START SELECTED EXTRACT

You are not alone in having unrealistic expectations of a technology labelled as "AI" that appears to have very general capabilities regarding text. After all, it will always respond to any input, and the tone of responses for most of the fine tuned LLMs (of which Bard is one) give an air of confidence.
The latest releases of chatbots and related technology are all based on large language models (LLMs), where the core training process is to predict the next word, or more precisely a token which can be just part of a word, given all the text that has already been seen. This trained model is then leveraged to emulate chatting or other text generating processes. For each use case, the model can be fine tuned for the type of content and utility, and can also be "pre-prompted" to establish the nature of the content. The fine tuning and pre-prompting doesn't radically change the core nature of an LLM as a text prediction engine though.
During training, typically on immense amounts of data far larger than human experience of a single person can cope with, the LLM does learn some approximations of logic and facts, in as much as they help it predict the next token. Some of these learned capabilities are robust, useful and effective. Some less so. The more complex a real-world constraint or fact is, the less likely the LLM will have modelled it with an accurate approximate function internally.
The riddle problem you set in the question is exposing the limitations of the approximate internal models. The LLM is capable of generating a grammatically correct riddle, plus an explanation, plus meet the constraint placing a specific answer in the text. It is not capable of analysing its own output and figuring out that it has made an incorrect statement. That is, it has either no model or a weak approximate model for constraints on what should be in the mathematical statements in the riddle. From what you have written I would say "weak model" here, because the number produced by resolving the puzzle is still the correct order of magnitude, and that probably is not a coincidence.
Expect future iterations of AI chatbots and assistants to get better at this kind of thing - in my opinion this will happen purely because it is an expectation many people will have of "useful AI". Simply scaling the LLMs will only help a little, so future work is probably looking at adding further models or integrations that can fact-check outputs, or better understand and model requests (beyond representing as streams of tokens).
In the meantime, you are always recommended to fact check results from LLMs. Do not assume any output is factually correct, always validate anything where you need it to be correct or true.

END SELECTED EXTRACT
START EXTRACTED INFORMATION

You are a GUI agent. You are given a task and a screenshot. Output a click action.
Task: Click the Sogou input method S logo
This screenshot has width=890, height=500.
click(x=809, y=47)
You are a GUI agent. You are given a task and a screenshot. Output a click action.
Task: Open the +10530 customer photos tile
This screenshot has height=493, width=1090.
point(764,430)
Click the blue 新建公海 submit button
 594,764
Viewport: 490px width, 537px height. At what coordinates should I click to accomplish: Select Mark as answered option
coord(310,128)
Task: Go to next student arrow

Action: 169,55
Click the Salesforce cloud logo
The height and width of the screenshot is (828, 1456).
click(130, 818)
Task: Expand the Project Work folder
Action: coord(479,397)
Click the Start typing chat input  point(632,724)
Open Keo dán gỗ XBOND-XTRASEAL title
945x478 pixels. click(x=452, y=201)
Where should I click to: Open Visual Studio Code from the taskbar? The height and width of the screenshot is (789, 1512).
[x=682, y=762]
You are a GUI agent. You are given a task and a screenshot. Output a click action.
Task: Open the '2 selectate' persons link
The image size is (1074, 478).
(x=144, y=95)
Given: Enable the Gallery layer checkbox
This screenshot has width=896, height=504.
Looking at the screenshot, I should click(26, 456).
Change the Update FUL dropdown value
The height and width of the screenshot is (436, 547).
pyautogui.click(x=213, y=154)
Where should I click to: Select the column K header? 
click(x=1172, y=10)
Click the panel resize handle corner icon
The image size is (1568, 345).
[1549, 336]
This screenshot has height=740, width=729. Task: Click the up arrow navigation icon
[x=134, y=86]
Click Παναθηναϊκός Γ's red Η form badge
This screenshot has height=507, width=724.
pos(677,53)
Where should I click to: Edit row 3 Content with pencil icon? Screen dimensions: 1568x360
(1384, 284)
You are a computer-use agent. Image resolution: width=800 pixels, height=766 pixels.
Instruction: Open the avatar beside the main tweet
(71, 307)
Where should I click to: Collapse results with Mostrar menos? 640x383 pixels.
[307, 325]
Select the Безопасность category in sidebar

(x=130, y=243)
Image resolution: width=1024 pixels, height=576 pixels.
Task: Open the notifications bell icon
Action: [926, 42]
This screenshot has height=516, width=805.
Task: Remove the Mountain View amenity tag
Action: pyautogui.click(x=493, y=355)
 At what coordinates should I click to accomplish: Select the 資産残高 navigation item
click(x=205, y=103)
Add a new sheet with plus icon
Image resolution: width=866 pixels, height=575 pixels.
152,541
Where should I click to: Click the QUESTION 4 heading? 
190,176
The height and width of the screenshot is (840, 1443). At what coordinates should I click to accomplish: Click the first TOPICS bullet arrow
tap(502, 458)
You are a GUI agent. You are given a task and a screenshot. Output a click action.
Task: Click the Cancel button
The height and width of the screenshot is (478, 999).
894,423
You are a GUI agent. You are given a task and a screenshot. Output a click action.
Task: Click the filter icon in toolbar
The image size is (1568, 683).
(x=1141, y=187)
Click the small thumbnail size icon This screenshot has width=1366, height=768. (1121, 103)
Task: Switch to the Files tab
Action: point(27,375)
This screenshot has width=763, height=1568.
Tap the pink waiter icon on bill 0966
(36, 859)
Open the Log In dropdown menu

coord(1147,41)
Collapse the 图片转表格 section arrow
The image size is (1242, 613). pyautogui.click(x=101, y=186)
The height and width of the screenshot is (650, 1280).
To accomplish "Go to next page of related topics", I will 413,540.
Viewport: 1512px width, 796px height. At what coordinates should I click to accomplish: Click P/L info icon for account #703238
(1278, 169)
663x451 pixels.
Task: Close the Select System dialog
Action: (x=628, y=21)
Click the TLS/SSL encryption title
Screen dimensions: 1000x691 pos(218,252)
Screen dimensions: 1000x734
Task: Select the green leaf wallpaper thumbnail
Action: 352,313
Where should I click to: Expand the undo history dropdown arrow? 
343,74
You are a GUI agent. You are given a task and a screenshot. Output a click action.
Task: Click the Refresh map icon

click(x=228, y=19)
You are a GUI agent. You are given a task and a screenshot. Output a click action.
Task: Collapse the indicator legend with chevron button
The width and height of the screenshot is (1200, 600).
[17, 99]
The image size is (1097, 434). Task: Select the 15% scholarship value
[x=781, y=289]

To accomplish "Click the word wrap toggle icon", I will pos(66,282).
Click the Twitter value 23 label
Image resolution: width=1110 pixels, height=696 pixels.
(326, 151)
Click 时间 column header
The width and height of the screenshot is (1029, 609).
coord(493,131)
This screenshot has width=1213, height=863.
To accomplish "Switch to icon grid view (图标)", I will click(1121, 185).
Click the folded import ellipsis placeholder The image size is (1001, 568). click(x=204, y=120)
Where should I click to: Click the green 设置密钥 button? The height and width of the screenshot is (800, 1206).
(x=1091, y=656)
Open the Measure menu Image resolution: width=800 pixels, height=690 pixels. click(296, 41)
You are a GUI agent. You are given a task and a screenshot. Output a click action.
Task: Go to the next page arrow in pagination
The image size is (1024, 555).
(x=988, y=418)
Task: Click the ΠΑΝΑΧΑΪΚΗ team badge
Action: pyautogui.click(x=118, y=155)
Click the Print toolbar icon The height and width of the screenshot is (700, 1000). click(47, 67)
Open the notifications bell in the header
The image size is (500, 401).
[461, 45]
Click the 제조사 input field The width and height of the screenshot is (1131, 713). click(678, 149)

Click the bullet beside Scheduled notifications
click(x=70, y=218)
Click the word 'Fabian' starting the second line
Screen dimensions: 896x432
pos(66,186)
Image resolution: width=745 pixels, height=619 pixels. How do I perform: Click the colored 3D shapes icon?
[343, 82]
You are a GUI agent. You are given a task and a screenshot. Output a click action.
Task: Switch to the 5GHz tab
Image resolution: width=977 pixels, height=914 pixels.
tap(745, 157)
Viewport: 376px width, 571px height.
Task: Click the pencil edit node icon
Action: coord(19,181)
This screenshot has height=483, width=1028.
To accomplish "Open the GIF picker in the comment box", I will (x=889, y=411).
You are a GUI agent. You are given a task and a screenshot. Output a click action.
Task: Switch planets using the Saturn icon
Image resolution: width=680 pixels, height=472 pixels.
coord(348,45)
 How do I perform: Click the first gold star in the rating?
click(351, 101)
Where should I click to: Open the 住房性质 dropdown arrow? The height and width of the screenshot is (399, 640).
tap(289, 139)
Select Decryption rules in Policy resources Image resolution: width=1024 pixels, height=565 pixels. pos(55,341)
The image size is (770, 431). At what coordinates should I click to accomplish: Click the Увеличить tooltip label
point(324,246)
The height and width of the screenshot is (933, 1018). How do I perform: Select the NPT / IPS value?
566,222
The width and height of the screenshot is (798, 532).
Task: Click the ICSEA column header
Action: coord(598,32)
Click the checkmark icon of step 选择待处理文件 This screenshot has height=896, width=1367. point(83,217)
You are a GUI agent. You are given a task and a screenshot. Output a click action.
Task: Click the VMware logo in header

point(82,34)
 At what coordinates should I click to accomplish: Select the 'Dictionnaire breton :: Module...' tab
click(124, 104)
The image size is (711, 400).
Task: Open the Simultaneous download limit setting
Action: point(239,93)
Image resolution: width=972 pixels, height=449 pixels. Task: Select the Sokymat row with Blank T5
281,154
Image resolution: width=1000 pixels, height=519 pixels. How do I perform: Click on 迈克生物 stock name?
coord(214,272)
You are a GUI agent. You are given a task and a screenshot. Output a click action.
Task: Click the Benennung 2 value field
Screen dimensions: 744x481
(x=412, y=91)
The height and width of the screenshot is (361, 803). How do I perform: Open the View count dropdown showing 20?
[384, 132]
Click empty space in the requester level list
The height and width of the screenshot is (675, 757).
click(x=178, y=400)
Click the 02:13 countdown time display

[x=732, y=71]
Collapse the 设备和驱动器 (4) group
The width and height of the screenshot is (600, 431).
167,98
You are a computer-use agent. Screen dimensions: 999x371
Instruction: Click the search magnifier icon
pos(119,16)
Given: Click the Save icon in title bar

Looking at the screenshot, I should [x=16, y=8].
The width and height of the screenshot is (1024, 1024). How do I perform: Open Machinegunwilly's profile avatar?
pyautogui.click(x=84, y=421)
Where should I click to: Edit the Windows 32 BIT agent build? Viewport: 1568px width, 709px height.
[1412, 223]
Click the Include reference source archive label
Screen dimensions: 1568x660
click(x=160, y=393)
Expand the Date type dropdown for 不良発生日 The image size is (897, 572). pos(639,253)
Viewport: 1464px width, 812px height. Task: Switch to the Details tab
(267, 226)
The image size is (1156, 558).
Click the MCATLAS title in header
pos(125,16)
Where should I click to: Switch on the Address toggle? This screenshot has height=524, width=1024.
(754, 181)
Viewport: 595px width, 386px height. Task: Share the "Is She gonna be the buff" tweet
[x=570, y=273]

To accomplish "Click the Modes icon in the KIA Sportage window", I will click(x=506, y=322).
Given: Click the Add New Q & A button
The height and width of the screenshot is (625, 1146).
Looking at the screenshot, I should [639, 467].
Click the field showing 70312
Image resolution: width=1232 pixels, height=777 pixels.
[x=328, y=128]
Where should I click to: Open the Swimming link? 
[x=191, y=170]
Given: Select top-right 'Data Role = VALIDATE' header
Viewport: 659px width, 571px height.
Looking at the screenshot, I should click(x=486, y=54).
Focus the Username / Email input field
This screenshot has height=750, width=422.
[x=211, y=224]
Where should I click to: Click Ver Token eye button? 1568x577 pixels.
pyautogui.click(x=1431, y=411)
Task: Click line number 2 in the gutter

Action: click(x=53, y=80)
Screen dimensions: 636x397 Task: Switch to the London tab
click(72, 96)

END EXTRACTED INFORMATION

- _TASK GOAL_: Can you edit the explanation of LLM limitations, starting at "During training, typically" and ending at "approximate function internally.", and swap "immense" for "vast"? None of this data is needed.

- _TASK RESULT_:
During training, typically on vast amounts of data far larger than human experience of a single person can cope with, the LLM does learn some approximations of logic and facts, in as much as they help it predict the next token. Some of these learned capabilities are robust, useful and effective. Some less so. The more complex a real-world constraint or fact is, the less likely the LLM will have modelled it with an accurate approximate function internally.